The loan-farm law was passed, but as the perceptive emissary had predicted, it could rarely be enforced. Distant farmers were instructed to carry their taxes to either the Cape or Stellenbosch, and they simply ignored the law. On farms close in, the officials did make a brave show of riding out in midwinter to demand overdue tithes, but with obstinate and dangerous renegades like Rooi van Valck, no collector dared approach his outlaw domain lest he be shot through the neck.
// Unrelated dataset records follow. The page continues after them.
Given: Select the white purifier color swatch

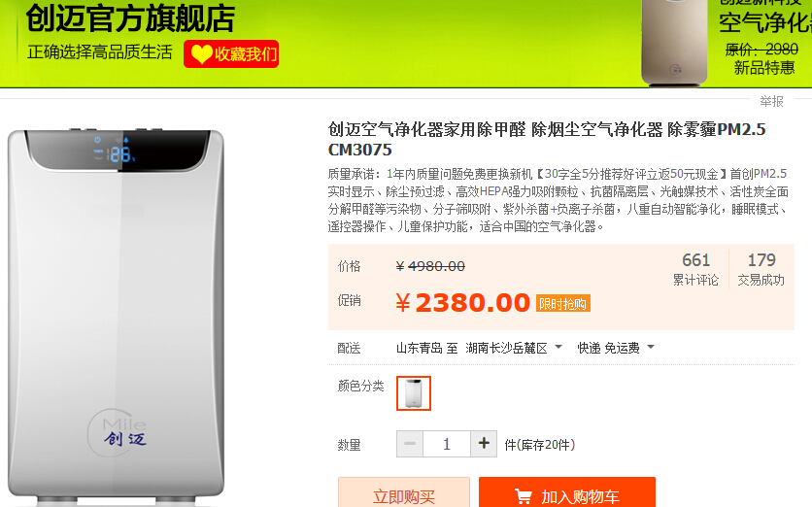Looking at the screenshot, I should coord(413,393).
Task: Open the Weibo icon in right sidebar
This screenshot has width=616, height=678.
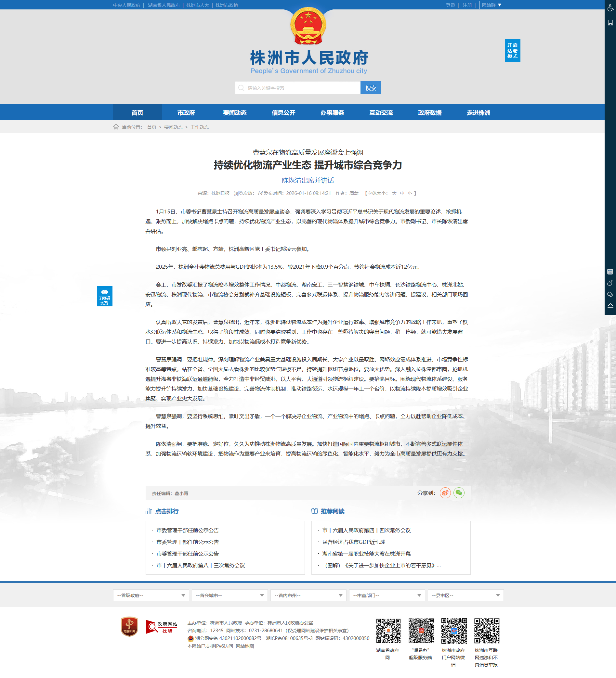Action: tap(610, 283)
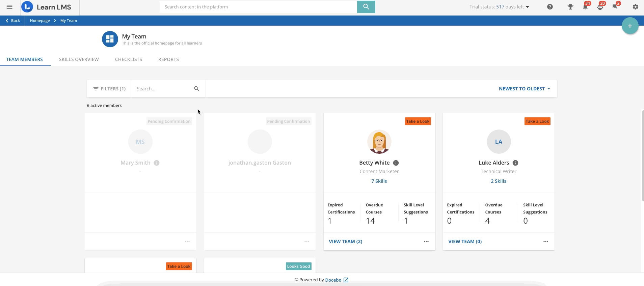Viewport: 644px width, 286px height.
Task: Open notifications bell with 34 badge
Action: 585,7
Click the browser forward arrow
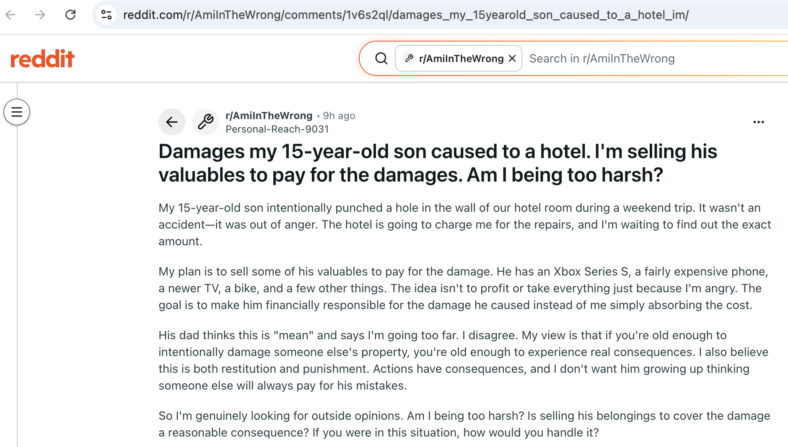This screenshot has width=788, height=447. 40,15
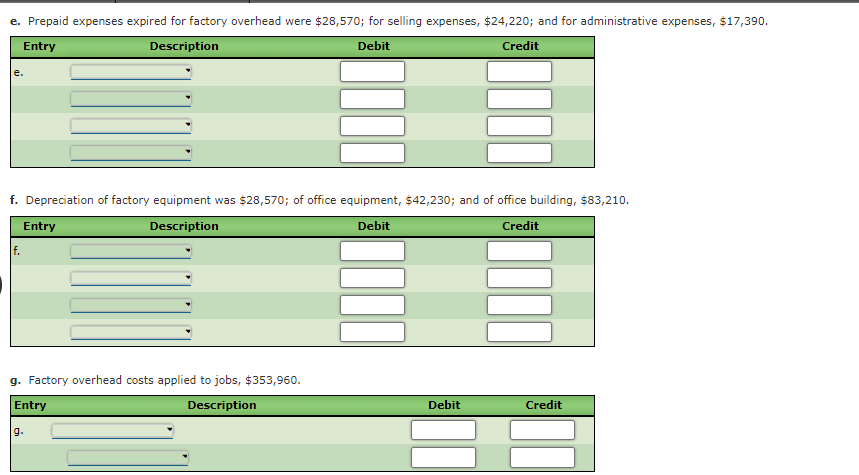Screen dimensions: 859x475
Task: Click fourth row debit field in entry f
Action: point(373,332)
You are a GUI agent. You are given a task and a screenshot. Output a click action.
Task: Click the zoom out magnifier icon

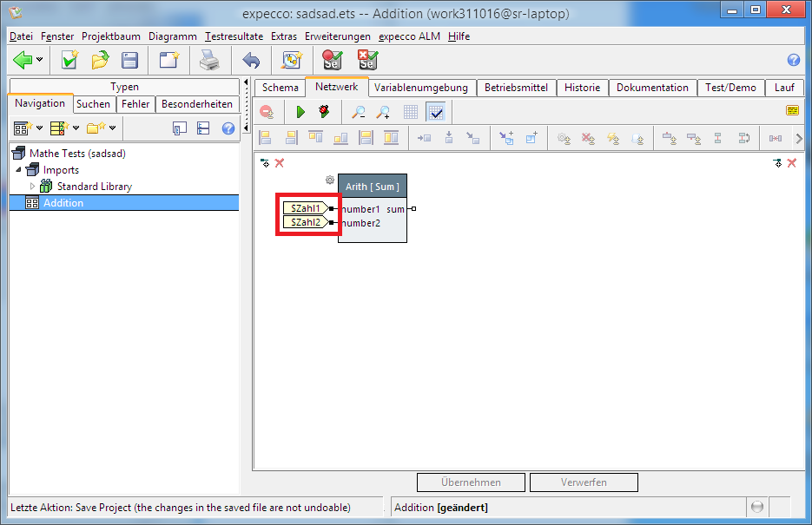tap(358, 112)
In these years Adriaan had little concern with tax collectors; he was so occupied with extending his knowledge of the wilderness that weeks would pass without his being seen at the farm. It was then that the soubriquet Mai Adriaan was fastened most securely to him; he would come home from an exploration and say, 'While I was sleeping in the tree . . .' or 'As I climbed out of the hippo's wallow . . .' or 'In the days when I lived with the gemsbok . . .' He caused outrage among his family and the slaves by insisting that lions could climb trees, for it was commonly accepted that they could not and that a man was secure if only he could find refuge in a tree.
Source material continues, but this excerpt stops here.